**EXERCISE OBJECTIVE:**
Where does "will" appear in the data? Return each line that holds it.

**ENTRIES SHOWN:**

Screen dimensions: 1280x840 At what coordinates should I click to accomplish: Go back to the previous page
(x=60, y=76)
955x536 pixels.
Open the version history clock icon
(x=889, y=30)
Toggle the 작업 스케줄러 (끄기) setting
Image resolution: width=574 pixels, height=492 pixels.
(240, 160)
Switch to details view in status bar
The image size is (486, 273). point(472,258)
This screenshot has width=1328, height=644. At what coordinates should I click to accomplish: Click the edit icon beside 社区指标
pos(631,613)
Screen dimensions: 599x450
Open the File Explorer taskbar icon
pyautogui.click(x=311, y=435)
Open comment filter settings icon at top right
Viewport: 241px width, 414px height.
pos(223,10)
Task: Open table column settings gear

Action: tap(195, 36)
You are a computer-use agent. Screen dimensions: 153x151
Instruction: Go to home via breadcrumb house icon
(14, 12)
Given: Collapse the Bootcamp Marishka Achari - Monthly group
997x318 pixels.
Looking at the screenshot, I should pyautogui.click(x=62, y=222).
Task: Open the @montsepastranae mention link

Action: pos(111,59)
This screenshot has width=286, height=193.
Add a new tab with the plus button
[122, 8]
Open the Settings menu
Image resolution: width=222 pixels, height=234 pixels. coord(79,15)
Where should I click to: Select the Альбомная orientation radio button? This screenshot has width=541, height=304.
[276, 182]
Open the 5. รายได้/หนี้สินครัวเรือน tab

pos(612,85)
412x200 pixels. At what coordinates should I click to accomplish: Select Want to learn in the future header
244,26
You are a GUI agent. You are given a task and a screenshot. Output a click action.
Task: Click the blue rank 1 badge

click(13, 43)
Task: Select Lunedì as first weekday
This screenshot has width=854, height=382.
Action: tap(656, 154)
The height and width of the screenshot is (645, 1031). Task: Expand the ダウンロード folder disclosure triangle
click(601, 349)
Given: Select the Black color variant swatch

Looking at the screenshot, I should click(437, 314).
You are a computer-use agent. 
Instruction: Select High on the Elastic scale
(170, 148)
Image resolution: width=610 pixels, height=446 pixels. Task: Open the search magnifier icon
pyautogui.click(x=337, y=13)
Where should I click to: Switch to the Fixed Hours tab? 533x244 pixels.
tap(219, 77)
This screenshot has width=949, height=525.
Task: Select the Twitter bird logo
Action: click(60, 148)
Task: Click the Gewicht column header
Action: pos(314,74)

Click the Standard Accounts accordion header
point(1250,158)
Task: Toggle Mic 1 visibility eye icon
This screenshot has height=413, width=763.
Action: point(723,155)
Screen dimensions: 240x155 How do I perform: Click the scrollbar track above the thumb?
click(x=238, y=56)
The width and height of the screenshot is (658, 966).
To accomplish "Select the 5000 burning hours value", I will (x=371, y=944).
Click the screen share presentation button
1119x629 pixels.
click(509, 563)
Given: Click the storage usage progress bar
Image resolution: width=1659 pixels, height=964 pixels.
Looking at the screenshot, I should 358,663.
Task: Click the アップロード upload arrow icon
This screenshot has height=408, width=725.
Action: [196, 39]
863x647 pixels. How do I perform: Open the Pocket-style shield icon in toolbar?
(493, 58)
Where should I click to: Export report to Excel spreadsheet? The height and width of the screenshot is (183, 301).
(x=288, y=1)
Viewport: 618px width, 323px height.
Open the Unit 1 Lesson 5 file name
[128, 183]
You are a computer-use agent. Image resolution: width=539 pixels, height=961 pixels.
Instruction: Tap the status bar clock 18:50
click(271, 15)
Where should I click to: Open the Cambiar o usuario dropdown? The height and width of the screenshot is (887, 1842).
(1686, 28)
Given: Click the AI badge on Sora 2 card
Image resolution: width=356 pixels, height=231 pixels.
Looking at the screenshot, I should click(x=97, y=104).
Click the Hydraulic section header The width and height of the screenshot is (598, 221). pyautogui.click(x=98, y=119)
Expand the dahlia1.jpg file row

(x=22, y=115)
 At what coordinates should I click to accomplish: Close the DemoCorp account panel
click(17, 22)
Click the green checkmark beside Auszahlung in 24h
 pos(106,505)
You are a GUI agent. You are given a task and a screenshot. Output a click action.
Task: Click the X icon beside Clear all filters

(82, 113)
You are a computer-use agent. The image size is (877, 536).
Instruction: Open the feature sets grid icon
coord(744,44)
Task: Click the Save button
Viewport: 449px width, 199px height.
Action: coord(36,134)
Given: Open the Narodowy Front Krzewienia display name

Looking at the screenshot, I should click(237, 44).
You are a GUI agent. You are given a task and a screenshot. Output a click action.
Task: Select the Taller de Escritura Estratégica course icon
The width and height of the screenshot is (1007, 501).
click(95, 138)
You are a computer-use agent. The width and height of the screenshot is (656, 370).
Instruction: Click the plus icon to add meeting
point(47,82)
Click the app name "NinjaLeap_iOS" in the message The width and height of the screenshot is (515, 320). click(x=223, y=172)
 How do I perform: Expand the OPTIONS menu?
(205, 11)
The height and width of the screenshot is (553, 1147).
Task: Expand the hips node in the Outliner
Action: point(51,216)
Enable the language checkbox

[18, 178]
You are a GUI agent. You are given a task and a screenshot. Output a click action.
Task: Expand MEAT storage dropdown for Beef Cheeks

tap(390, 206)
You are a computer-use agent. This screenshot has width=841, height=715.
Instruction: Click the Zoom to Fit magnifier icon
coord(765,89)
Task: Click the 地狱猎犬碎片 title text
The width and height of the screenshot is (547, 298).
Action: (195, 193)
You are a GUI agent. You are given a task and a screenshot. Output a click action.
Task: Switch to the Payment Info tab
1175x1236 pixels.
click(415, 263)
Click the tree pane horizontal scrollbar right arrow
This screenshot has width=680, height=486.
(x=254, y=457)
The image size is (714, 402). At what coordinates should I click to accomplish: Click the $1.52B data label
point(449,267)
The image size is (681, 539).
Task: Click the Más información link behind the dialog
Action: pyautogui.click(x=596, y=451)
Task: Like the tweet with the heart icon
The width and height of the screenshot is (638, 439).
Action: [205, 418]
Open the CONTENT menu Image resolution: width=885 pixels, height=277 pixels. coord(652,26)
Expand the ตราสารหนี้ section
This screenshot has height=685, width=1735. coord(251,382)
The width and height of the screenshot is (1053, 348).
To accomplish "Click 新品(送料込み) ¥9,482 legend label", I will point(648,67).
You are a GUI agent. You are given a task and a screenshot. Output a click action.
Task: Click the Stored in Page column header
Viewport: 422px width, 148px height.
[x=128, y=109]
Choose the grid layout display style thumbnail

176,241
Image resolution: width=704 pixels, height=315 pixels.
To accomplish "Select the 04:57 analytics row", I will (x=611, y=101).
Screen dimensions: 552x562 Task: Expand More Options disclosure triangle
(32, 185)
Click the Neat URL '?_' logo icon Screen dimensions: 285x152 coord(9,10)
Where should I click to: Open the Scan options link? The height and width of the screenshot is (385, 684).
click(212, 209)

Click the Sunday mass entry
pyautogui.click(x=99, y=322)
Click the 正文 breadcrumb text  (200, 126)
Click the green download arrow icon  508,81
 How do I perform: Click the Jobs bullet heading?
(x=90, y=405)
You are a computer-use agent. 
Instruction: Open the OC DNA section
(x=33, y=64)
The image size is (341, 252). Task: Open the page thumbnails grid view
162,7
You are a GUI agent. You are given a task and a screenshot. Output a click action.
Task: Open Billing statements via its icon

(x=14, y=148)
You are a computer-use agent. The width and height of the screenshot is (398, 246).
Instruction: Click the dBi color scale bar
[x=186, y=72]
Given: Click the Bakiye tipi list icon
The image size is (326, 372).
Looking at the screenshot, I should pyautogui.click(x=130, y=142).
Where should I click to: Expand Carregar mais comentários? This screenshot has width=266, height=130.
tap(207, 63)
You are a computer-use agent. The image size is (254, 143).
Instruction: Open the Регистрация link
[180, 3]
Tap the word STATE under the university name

**SOLUTION BELOW:**
To accomplish "Select the 5000 burning hours value", I will (x=371, y=944).
To accomplish "Click 新品(送料込み) ¥9,482 legend label", I will point(648,67).
To accomplish "Select the 04:57 analytics row", I will (x=611, y=101).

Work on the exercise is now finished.